Mari kita telaah lebih dalam apa saja yang terkandung dalam kesempurnaan penciptaan ini. Dari segi fisik, manusia dianugerahi organ-organ tubuh yang sangat fungsional dan terorganisir dengan presisi. Tangan dengan jemari yang memungkinkan kita memegang, menulis, dan menciptakan. Kaki yang memungkinkan kita berjalan dan menjelajahi dunia. Mata yang memberikan kemampuan melihat keindahan alam semesta. Telinga untuk mendengar. Hidung untuk mencium aroma. Otak yang merupakan pusat kendali dari segala aktivitas fisik dan mental, dengan kapasitas belajar dan berpikir yang tak tertandingi. Semua ini dirancang dengan proporsi yang tepat, sehingga manusia dapat menjalani kehidupannya dengan optimal.

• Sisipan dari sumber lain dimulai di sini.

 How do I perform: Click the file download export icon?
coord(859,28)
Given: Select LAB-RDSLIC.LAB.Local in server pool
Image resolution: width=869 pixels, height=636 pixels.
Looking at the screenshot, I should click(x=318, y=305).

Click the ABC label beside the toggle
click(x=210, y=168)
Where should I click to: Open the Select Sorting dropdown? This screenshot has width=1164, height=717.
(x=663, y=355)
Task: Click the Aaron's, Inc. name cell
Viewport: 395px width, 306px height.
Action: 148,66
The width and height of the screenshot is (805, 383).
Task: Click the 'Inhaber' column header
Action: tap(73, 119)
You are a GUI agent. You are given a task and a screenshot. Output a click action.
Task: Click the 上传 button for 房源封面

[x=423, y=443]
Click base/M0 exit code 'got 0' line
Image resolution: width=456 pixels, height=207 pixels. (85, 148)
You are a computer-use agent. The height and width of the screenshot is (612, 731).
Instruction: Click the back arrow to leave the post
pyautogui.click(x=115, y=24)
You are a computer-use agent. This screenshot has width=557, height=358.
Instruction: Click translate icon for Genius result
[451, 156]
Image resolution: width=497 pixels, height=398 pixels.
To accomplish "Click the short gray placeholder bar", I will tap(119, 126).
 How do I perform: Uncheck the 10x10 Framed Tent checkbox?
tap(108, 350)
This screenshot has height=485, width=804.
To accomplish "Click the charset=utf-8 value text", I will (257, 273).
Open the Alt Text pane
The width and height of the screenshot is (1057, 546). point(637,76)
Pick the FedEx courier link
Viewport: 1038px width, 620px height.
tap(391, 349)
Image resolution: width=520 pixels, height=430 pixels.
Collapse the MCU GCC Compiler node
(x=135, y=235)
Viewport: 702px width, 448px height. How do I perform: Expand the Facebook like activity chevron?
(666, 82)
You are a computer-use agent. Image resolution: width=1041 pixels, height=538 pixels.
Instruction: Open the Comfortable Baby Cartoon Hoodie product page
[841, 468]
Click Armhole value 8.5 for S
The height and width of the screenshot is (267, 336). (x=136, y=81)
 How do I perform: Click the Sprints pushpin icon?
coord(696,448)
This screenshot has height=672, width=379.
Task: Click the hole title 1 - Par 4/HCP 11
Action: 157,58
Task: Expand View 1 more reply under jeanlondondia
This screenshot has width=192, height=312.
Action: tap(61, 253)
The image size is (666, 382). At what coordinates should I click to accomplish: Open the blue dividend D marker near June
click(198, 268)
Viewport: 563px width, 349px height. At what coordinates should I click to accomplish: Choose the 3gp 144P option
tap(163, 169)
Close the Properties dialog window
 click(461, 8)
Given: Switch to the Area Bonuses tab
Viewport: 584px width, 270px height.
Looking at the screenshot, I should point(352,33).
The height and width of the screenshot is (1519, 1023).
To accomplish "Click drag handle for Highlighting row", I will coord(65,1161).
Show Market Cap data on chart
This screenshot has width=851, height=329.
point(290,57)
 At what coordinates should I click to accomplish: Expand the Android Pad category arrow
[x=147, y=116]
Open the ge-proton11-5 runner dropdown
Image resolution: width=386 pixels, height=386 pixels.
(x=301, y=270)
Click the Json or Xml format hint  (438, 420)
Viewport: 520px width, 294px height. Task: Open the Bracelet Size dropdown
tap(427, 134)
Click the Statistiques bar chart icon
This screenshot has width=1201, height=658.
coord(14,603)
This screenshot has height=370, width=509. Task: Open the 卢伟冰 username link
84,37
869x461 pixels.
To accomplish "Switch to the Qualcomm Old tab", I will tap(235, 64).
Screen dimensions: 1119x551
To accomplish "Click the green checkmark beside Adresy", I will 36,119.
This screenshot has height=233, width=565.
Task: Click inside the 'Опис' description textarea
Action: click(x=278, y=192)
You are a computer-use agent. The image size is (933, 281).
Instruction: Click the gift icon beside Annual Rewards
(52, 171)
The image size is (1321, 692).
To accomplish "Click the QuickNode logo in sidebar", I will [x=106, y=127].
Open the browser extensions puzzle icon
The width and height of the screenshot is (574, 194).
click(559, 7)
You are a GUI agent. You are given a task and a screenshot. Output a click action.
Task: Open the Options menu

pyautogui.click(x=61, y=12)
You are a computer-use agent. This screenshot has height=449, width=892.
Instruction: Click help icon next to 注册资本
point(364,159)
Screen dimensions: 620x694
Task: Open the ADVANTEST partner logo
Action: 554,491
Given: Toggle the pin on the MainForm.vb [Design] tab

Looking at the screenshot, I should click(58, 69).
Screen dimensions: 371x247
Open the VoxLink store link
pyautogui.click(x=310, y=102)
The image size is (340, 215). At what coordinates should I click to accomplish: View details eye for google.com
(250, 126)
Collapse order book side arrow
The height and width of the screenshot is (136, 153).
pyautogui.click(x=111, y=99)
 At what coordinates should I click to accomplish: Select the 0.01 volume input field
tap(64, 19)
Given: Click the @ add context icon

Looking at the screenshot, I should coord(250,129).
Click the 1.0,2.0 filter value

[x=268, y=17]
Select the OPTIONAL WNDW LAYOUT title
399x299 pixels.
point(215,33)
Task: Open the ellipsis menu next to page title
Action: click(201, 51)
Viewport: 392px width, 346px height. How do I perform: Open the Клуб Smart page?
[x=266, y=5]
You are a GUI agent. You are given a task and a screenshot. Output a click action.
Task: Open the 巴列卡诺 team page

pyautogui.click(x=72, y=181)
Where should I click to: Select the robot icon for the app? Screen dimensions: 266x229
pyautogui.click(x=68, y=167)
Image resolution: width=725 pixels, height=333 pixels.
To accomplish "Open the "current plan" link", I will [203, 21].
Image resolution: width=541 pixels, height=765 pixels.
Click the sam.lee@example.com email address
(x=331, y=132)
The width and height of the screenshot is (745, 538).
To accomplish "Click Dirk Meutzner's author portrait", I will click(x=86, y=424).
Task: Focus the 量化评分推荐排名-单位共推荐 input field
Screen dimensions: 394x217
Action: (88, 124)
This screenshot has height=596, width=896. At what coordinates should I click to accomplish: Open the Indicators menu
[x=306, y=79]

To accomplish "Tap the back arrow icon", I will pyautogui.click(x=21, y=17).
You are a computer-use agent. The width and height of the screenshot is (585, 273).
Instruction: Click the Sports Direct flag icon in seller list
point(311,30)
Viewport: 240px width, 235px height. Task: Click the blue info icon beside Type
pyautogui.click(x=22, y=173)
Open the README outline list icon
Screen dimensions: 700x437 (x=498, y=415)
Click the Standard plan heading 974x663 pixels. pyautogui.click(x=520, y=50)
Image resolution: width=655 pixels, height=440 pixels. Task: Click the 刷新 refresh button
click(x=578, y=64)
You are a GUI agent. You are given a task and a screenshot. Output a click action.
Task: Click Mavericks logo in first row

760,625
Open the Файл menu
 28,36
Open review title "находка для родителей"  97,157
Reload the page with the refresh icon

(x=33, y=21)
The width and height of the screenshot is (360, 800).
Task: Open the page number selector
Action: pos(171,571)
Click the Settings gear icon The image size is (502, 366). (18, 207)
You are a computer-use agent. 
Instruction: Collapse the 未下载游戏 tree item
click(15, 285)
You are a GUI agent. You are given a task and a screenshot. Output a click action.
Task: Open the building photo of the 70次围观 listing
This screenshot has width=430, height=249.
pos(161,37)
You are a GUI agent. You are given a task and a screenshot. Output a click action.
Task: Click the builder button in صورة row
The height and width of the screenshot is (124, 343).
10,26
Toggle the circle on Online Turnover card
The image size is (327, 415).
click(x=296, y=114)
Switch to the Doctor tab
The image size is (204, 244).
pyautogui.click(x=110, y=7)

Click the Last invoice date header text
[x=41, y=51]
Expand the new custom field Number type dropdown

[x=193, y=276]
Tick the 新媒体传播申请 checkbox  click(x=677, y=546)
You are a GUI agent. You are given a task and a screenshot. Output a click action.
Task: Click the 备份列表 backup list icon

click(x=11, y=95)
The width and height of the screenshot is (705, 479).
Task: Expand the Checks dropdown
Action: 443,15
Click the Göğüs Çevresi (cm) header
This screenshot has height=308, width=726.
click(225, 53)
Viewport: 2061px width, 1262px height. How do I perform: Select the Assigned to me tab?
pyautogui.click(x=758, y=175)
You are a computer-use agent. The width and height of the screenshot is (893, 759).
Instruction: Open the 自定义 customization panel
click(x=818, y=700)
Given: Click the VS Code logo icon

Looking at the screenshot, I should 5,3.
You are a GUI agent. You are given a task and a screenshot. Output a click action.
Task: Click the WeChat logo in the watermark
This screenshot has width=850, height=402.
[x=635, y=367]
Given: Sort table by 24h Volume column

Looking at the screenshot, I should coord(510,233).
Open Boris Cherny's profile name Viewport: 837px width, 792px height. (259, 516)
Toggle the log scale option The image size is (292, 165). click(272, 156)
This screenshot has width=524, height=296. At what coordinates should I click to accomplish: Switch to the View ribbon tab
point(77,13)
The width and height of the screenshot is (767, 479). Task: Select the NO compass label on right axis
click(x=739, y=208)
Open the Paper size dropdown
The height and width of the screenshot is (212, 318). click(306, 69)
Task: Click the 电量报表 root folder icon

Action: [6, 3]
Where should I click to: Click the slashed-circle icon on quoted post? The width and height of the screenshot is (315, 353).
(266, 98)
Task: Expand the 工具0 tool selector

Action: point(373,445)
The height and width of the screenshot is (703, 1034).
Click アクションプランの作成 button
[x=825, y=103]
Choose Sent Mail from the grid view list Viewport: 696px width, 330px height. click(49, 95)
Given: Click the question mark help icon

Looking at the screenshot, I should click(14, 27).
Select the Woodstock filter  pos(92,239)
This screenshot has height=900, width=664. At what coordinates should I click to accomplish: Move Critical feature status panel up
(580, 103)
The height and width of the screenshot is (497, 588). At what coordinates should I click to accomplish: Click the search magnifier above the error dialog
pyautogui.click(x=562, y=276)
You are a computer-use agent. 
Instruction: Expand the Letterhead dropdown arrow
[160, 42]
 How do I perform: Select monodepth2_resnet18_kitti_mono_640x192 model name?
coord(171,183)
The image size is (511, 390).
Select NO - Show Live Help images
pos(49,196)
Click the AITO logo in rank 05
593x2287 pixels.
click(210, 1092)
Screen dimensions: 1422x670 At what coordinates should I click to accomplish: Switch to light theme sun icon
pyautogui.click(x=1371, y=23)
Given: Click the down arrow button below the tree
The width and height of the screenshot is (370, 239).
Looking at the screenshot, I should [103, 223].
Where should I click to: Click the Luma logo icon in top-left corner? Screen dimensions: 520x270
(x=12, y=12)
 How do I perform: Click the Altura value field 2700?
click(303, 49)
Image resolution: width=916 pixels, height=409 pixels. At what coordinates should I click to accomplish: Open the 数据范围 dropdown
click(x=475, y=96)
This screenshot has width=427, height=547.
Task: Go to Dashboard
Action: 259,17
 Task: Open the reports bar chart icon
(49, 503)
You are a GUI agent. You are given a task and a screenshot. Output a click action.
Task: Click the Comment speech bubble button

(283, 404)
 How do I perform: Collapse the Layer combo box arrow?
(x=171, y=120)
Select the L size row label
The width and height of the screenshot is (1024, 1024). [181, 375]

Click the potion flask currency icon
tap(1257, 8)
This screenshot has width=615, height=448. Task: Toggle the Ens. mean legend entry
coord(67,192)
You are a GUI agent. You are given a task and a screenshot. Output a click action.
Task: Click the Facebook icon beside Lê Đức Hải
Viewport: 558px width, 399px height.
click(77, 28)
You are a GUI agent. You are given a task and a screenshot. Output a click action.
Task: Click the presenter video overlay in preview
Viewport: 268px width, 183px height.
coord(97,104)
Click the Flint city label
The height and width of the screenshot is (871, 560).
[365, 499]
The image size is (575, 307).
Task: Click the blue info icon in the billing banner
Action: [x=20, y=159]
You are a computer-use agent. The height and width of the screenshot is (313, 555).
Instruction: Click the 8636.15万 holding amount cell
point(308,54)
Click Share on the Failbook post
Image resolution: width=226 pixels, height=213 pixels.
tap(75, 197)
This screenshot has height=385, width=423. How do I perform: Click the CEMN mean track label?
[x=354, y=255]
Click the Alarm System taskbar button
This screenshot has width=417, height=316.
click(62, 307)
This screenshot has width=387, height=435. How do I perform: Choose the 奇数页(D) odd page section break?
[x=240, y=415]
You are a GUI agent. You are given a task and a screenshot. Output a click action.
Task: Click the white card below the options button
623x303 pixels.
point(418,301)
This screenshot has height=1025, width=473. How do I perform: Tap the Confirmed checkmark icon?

Namun, kesempurnaan ini tidak hanya terbatas pada aspek fisik. Dalam "taqwim" juga terkandung aspek spiritual dan intelektual. Manusia diciptakan dengan akal budi untuk membedakan mana yang baik dan buruk, mana yang benar dan salah. Manusia memiliki kemampuan untuk berinteraksi, berkomunikasi, dan membentuk peradaban. Manusia juga dianugerahi fitrah untuk mengenal Tuhannya dan memiliki potensi spiritual yang mendalam. Kemampuan untuk merasakan cinta, kasih sayang, empati, dan keadilan juga merupakan bagian dari kesempurnaan ciptaan-Nya.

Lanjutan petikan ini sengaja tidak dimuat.